Microsoft hat am gestrigen Patchday neun Security Bulletins veröffentlicht, vier davon werden als kritisch eingestuft. Zu den anfälligen System-Komponenten gehört der Print Spooler Service, der unter Windows XP das externe Ausführen von Code ermöglicht. Der Stuxnet-Trojaner macht sich diese Schwachstelle bereits zunutze.

Die Druckwarteschleife von Windows ermöglicht über die Netzwerk-Druckerfreigabe externe Angriffe.
Die Druckwarteschleife von Windows ermöglicht über die Netzwerk-Druckerfreigabe externe Angriffe.
( Archiv: Vogel Business Media )

Insgesamt behebt Microsoft derzeit elf kritische Sicherheitslücken über die gesamte Produktlinie hinweg.
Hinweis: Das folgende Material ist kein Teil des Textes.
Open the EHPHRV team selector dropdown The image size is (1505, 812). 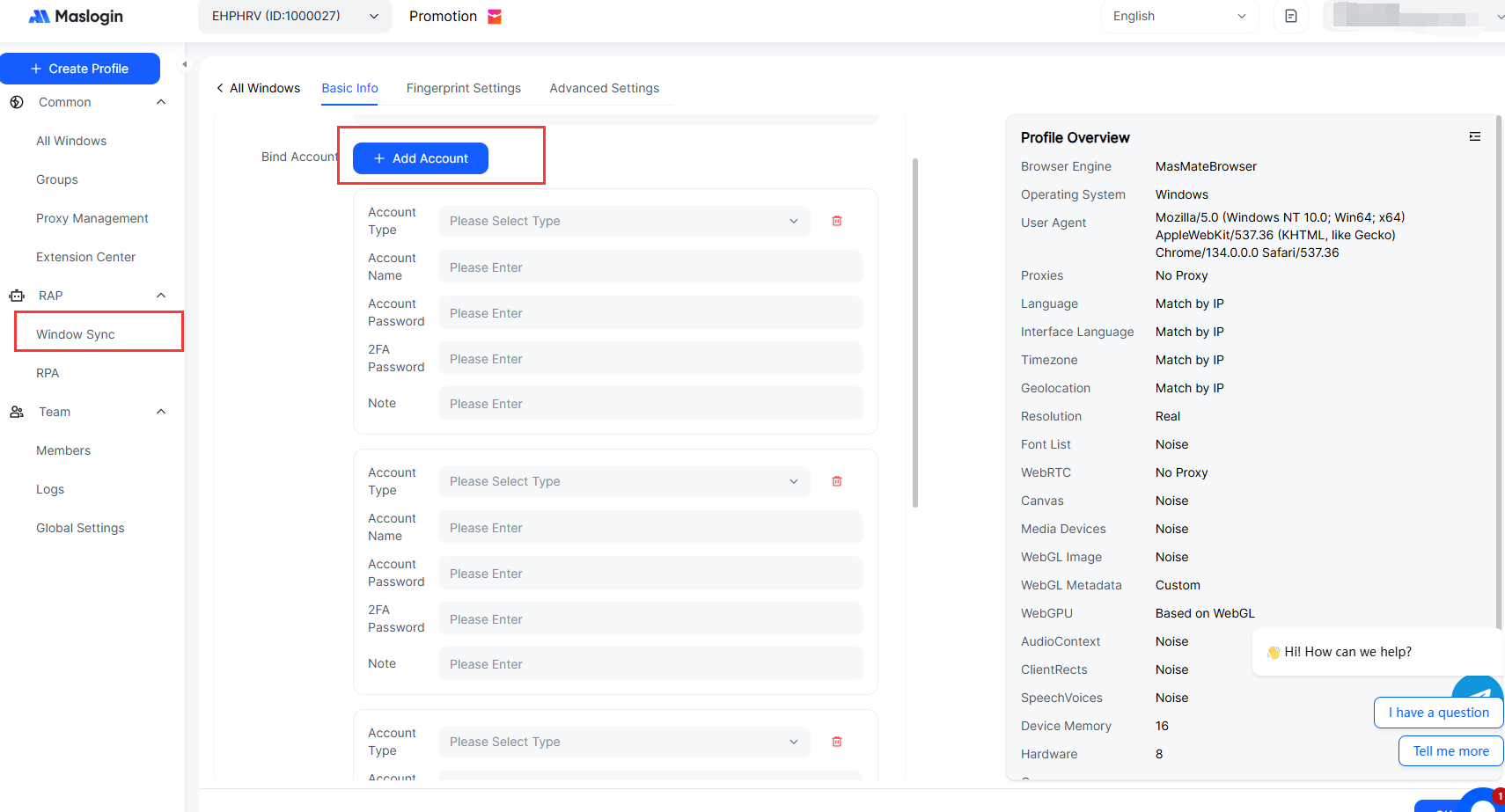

Als besonders wichtig schätzen Security-Experten den Patch für den Print Spooler Service ein. Denn über eine Schwachstelle in der Druckwarteschleife können externe Angreifer direkt auf das Systemverzeichnis von Windows XP zugreifen und von dort aus bösartigen Code ausführen.
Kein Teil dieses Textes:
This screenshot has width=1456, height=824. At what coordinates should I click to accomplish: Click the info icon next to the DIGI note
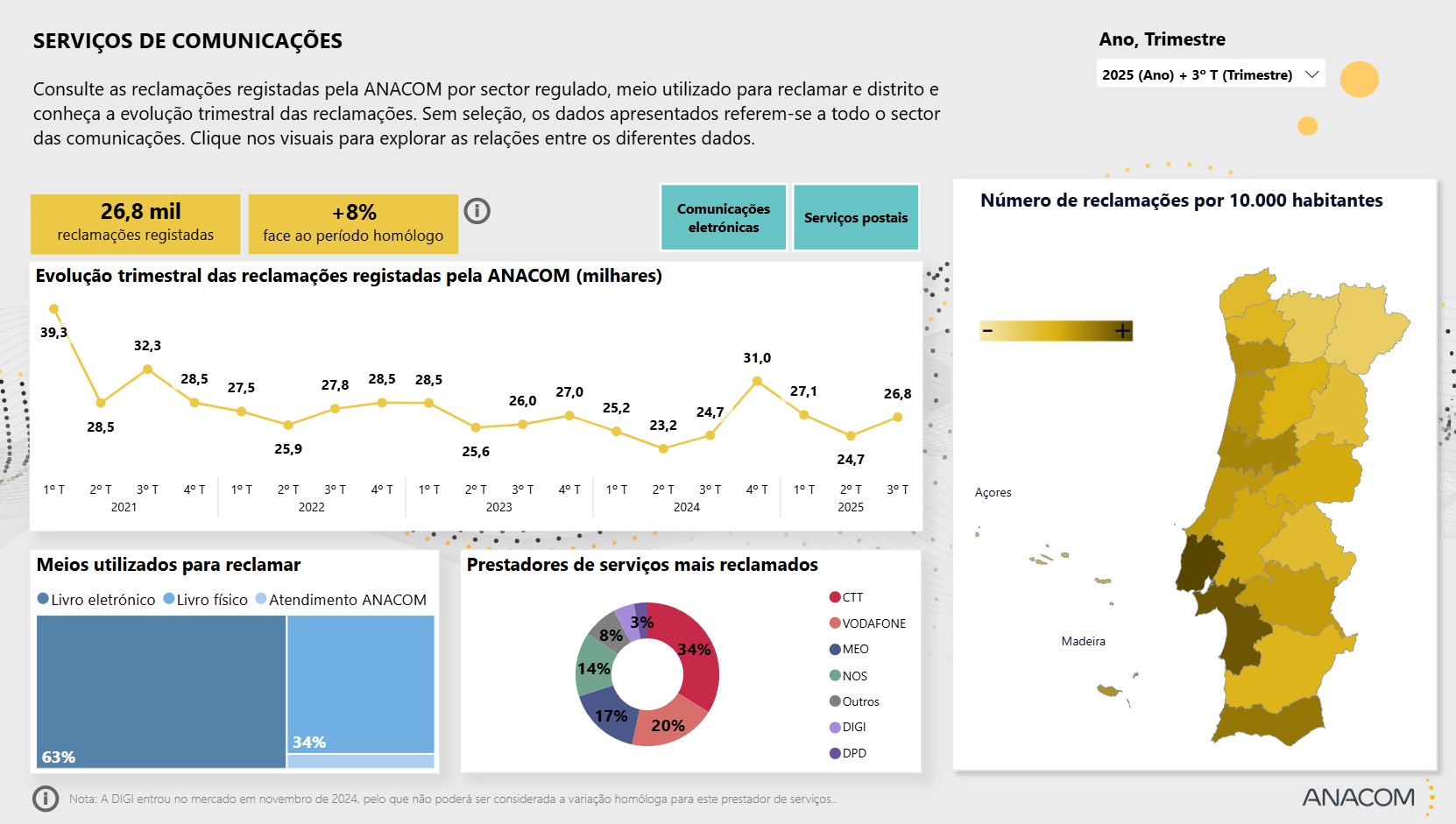pyautogui.click(x=46, y=799)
Offensichtlich wird diese Sicherheitslücke bereits aktiv ausgenutzt, unter anderem stellt sie einen Angriffsvektor für den Stuxnet-Trojaner dar. Bereits am 30. Juli hatte Microsoft ein Notfall-Update für eine Schwachstelle in der Windows Shell veröffentlicht, zwei weitere Patches, die Stuxnet ausbremsen sollen, stehen laut dem Jerry Bryant von Microsoft noch aus.

Während der Print Spooler Patch unter Windows XP als kritisch eingestuft wird, gilt er im Falle aller anderen unterstützten Windows-Versionen zumindest als wichtig. Hier könnte der aktuell angemeldete Nutzer lokal seine Rechte erhöhen. Manche Sicherheitsexperten spielen die Gefahr jedoch herunter, da viele Firmen mittlerweile Print Server einsetzen. Doch im Privathaushalt sowie in kleinen Unternehmen stellt die Schwachstelle ein ernstzunehmendes Risiko dar, sofern gemeinsam genutzte Drucker eingerichtet werden.

Microsoft behebt darüber hinaus eine Sicherheitsanfälligkeit im Mpeg-4-Codec, die ebenfalls einen externen Zugriff auf das System ermöglicht. Der Angreifer muss sein potenzielles Opfer nur dazu bringen eine manipulierte Mediendatei zu öffnen oder bösartige Streaming-Inhalte von einer entsprechend angepassten Website zu empfangen. Die Schwachstelle betrifft die Client-Betriebssysteme Windows XP und Vista sowie Windows Server 2003 und 2008.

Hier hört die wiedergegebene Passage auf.